Your assignment: All lines of the entries with "Output" in them must be listed.

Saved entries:
Content starts

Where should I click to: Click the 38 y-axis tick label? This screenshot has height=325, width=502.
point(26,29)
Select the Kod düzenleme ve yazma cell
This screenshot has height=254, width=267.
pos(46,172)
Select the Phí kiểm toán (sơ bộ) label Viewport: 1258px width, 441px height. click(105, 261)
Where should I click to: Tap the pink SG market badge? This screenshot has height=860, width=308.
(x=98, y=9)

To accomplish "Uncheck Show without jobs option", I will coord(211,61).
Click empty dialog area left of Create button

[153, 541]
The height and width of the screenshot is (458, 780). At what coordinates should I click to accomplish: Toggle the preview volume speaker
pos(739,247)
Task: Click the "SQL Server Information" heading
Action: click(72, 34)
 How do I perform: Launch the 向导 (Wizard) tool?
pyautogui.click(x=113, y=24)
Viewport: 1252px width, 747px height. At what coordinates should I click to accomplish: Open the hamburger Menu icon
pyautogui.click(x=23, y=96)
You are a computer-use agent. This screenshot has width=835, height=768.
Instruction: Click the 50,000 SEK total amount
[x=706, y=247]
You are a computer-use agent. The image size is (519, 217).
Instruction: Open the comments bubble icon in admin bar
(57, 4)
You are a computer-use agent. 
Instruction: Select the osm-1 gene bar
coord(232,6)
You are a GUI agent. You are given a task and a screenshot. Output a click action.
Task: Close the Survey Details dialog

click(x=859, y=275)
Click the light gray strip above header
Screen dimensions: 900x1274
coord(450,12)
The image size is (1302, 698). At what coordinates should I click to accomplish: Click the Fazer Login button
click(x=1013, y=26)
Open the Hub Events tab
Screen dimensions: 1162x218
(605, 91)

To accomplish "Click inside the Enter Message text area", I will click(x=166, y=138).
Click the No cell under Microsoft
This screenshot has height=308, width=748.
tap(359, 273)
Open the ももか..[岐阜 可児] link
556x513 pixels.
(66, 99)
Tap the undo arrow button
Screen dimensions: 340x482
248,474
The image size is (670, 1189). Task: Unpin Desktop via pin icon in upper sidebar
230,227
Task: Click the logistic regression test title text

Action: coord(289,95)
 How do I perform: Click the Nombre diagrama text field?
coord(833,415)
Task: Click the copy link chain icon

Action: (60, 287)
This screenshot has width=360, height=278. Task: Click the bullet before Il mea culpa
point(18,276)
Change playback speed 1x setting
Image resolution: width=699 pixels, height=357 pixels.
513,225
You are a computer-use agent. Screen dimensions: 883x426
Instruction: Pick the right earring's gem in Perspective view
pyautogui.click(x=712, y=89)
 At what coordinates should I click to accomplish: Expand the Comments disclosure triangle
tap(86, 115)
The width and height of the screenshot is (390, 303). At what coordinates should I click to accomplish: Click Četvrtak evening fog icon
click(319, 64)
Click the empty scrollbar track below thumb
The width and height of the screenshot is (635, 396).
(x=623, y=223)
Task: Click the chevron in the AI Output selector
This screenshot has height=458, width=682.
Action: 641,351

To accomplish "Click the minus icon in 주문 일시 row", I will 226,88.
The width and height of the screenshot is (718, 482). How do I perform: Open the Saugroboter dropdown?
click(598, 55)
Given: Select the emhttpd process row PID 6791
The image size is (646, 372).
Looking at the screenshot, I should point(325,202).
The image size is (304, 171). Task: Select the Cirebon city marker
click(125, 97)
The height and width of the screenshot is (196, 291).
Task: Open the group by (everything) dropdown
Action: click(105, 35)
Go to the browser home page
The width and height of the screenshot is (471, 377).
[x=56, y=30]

Content ends

Response for this exercise:
You are a GUI agent. You are given a task and a screenshot. Output a click action.
Task: Click the chevron in the AI Output selector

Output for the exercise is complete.